→ Entries provided:
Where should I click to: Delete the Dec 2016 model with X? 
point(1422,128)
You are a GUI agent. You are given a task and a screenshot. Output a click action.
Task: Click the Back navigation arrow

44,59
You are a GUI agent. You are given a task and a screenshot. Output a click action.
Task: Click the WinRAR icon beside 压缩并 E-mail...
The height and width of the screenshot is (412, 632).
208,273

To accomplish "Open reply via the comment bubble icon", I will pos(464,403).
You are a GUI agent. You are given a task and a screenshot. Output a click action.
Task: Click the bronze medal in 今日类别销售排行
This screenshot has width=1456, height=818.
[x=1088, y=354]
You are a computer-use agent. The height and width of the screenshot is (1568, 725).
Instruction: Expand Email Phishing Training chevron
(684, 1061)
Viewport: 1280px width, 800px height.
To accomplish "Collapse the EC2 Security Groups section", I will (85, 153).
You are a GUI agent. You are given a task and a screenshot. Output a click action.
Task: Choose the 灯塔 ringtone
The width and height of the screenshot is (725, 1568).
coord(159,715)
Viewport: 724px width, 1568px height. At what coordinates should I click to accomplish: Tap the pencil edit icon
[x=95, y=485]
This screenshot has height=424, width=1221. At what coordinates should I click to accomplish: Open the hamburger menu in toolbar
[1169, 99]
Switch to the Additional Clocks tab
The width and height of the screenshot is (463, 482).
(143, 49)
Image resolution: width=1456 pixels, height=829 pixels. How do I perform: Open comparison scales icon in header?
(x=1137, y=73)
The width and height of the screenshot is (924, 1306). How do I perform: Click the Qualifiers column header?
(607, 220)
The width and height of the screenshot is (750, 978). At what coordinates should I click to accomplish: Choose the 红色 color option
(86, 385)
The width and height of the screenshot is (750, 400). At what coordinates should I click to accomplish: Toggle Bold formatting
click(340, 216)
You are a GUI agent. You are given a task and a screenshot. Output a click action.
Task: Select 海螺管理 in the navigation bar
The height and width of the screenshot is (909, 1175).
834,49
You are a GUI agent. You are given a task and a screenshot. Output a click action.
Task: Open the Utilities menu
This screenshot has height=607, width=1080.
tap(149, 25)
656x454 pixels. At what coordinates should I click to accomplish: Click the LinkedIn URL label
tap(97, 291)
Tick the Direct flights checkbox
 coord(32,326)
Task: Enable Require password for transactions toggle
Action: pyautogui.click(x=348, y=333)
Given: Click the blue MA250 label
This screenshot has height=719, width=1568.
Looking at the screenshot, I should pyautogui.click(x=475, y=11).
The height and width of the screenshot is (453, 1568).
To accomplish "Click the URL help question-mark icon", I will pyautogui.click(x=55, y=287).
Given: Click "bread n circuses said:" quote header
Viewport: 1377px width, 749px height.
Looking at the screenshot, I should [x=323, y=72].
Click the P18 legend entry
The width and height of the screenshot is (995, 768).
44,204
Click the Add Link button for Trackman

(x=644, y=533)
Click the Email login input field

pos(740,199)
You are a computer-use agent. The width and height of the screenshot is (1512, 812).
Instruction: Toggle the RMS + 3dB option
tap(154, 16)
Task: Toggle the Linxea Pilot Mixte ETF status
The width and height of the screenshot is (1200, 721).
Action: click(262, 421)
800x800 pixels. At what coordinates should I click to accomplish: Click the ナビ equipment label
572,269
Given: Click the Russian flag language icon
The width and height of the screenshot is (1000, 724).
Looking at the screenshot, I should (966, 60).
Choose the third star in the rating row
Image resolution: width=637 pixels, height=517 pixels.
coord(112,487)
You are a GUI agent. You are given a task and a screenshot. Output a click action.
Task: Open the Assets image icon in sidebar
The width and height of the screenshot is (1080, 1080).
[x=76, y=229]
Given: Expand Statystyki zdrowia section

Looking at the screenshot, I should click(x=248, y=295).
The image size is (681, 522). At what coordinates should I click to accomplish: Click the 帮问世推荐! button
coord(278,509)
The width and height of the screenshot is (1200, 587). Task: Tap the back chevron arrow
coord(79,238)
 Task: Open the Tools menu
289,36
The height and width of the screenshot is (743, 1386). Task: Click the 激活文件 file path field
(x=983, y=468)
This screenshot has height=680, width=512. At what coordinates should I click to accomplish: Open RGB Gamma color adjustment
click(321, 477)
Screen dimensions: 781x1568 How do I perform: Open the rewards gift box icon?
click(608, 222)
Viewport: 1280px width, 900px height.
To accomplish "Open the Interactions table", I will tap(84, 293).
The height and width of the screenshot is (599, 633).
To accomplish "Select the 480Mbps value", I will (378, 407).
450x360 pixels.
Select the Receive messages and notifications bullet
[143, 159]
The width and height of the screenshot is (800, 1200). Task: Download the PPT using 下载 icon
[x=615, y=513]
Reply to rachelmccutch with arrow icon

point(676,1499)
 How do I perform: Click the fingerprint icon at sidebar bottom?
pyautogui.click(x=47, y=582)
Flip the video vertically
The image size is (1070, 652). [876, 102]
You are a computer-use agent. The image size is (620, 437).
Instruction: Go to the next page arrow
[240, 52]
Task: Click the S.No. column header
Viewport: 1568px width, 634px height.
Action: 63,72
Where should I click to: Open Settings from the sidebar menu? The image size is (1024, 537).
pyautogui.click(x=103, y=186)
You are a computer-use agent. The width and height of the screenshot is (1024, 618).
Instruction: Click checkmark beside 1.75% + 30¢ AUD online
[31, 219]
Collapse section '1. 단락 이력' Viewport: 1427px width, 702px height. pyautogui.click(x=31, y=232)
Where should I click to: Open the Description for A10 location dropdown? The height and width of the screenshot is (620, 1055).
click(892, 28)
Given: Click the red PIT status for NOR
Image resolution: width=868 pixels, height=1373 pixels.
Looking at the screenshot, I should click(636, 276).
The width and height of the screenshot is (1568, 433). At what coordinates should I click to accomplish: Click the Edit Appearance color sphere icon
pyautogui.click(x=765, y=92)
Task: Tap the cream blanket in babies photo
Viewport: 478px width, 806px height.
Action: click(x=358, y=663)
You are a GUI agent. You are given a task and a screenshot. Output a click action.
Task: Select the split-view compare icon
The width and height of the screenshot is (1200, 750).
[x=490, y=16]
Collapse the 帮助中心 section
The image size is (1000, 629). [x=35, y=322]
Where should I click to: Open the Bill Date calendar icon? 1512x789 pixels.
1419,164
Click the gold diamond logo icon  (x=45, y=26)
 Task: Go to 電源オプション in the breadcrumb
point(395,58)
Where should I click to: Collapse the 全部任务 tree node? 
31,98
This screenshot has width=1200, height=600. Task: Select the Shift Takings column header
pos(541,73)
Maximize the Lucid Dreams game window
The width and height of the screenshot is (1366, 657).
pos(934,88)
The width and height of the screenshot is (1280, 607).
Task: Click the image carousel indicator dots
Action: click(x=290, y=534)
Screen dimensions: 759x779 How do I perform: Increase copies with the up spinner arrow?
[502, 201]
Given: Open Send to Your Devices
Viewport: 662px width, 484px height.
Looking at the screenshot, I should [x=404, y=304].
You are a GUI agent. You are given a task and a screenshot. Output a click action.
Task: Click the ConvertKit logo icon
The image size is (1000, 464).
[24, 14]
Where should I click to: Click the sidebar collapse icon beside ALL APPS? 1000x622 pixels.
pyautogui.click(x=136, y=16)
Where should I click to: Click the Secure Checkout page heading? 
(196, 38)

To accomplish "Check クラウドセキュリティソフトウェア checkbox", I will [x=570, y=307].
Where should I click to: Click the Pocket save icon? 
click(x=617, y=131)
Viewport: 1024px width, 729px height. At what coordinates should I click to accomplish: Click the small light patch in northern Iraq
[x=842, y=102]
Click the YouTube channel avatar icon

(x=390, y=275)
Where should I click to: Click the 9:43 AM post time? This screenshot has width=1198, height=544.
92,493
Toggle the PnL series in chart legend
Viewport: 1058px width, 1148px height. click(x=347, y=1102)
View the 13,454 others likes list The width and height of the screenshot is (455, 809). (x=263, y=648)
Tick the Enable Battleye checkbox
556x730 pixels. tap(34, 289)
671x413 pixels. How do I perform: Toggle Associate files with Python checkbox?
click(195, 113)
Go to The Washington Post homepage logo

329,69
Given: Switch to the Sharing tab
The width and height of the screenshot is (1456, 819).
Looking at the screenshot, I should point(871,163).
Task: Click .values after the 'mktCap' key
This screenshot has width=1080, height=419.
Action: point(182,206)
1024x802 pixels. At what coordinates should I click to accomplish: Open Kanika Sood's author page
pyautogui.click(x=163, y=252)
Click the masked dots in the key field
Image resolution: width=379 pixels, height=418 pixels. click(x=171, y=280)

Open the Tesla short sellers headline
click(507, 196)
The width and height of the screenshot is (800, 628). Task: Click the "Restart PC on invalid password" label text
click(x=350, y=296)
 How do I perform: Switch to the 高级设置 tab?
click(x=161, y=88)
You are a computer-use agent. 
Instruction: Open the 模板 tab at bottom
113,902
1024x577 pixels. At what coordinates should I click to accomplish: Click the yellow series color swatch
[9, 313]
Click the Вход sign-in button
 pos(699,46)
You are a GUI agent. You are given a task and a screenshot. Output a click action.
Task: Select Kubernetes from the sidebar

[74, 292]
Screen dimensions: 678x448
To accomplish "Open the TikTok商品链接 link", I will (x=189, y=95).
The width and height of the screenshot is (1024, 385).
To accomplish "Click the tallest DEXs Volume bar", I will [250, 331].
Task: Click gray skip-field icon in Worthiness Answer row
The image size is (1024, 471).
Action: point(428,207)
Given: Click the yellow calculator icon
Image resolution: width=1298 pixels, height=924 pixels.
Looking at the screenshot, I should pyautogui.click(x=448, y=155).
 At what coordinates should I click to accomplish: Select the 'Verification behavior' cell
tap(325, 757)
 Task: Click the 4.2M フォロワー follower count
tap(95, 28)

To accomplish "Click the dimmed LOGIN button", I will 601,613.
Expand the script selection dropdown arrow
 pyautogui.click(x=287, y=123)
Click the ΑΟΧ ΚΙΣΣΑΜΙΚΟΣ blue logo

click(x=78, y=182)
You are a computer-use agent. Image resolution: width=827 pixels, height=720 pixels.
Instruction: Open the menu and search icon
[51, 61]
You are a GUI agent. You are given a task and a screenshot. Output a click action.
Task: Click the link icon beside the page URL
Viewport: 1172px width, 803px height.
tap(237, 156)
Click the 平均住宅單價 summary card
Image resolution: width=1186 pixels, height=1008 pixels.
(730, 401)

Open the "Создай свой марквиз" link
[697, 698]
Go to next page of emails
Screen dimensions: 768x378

→ Problem description:
Using the data above, repeat exactly the lines that begin at the line with "The width and height of the screenshot is (463, 482)." and end at the line with "Click the P18 legend entry", both ends included.

→ Solution for this exercise:
The width and height of the screenshot is (463, 482).
(143, 49)
Image resolution: width=1456 pixels, height=829 pixels. How do I perform: Open comparison scales icon in header?
(x=1137, y=73)
The width and height of the screenshot is (924, 1306). How do I perform: Click the Qualifiers column header?
(607, 220)
The width and height of the screenshot is (750, 978). At what coordinates should I click to accomplish: Choose the 红色 color option
(86, 385)
The width and height of the screenshot is (750, 400). At what coordinates should I click to accomplish: Toggle Bold formatting
click(340, 216)
You are a GUI agent. You are given a task and a screenshot. Output a click action.
Task: Select 海螺管理 in the navigation bar
The height and width of the screenshot is (909, 1175).
834,49
You are a GUI agent. You are given a task and a screenshot. Output a click action.
Task: Open the Utilities menu
This screenshot has height=607, width=1080.
tap(149, 25)
656x454 pixels. At what coordinates should I click to accomplish: Click the LinkedIn URL label
tap(97, 291)
Tick the Direct flights checkbox
 coord(32,326)
Task: Enable Require password for transactions toggle
Action: pyautogui.click(x=348, y=333)
Given: Click the blue MA250 label
This screenshot has height=719, width=1568.
Looking at the screenshot, I should pyautogui.click(x=475, y=11).
The height and width of the screenshot is (453, 1568).
To accomplish "Click the URL help question-mark icon", I will pyautogui.click(x=55, y=287).
Given: Click "bread n circuses said:" quote header
Viewport: 1377px width, 749px height.
Looking at the screenshot, I should [x=323, y=72].
Click the P18 legend entry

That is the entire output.